PROBLEMS TO SOLVE>
[a] Transcribe verbatim the passage of the article on the Spirit Awards that runs from "Lulu Wang speaks" down to "Santa Monica Pier.".
[b] In the article on the Spirit Awards, who hosted the ceremony?

SOURCE DOCUMENT>
===============
Lulu Wang speaks on behalf of the “Farewell” team.

Both Asian American and Asian films made their mark at the 35th annual Film Independent Spirit Awards ceremony, which was held Feb. 8 under a giant tent near Santa Monica Pier.

The awards, hosted by Aubrey Plaza, honored the best in independent cinema.

Best Feature went to “The Farewell,” Lulu Wang’s comedy-drama about a Chinese American family that goes to China to visit their mother/grandmother, who is unaware that she is terminally ill.

Accepting the award were producers Wang, Anita Gou, Daniele Melia, Andrew Miano, Peter Saraf, Marc Turtletaub, Chris Weitz, and Jane Zheng. Executive producers are not awarded.

Also nominated were “A Hidden Life,” “Clemency,” “Marriage Story,” and “Uncut Gems.”

Wang, who attended the ceremony for the first time in 2014, recalled, “I had made a first feature that didn’t go anywhere. I didn’t know if I was ever going to make films again. I was so inspired by everybody on stage … Now I’m up here, so for all of the filmmakers out there, you can do it. You can absolutely do it.

“There’s been a lot of conversation this year about how to encourage more women to be in film … I just have to say that you don’t have to encourage women. There are lots of women making films and who want to make films and who are in film school … Really, what women need is just the job. Just give them the freakin’ job. (applause)

“Give them the money. Because in America unfortunately we’re not going to have a lifelong career making arthouse films supported by government funding. That’s just not the country we live in. So just give the women the jobs. Don’t make them run through that many hoops.
===============
COLLECTED MATERIAL>

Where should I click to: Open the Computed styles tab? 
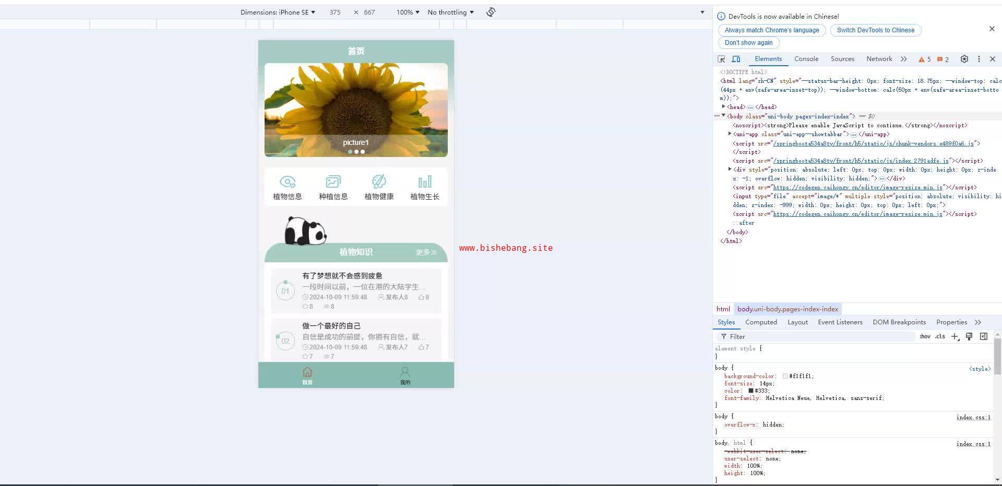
===============
ANSWERS TO EACH TASK>
[a]
Lulu Wang speaks on behalf of the “Farewell” team.

Both Asian American and Asian films made their mark at the 35th annual Film Independent Spirit Awards ceremony, which was held Feb. 8 under a giant tent near Santa Monica Pier.

[b] Aubrey Plaza hosted the awards.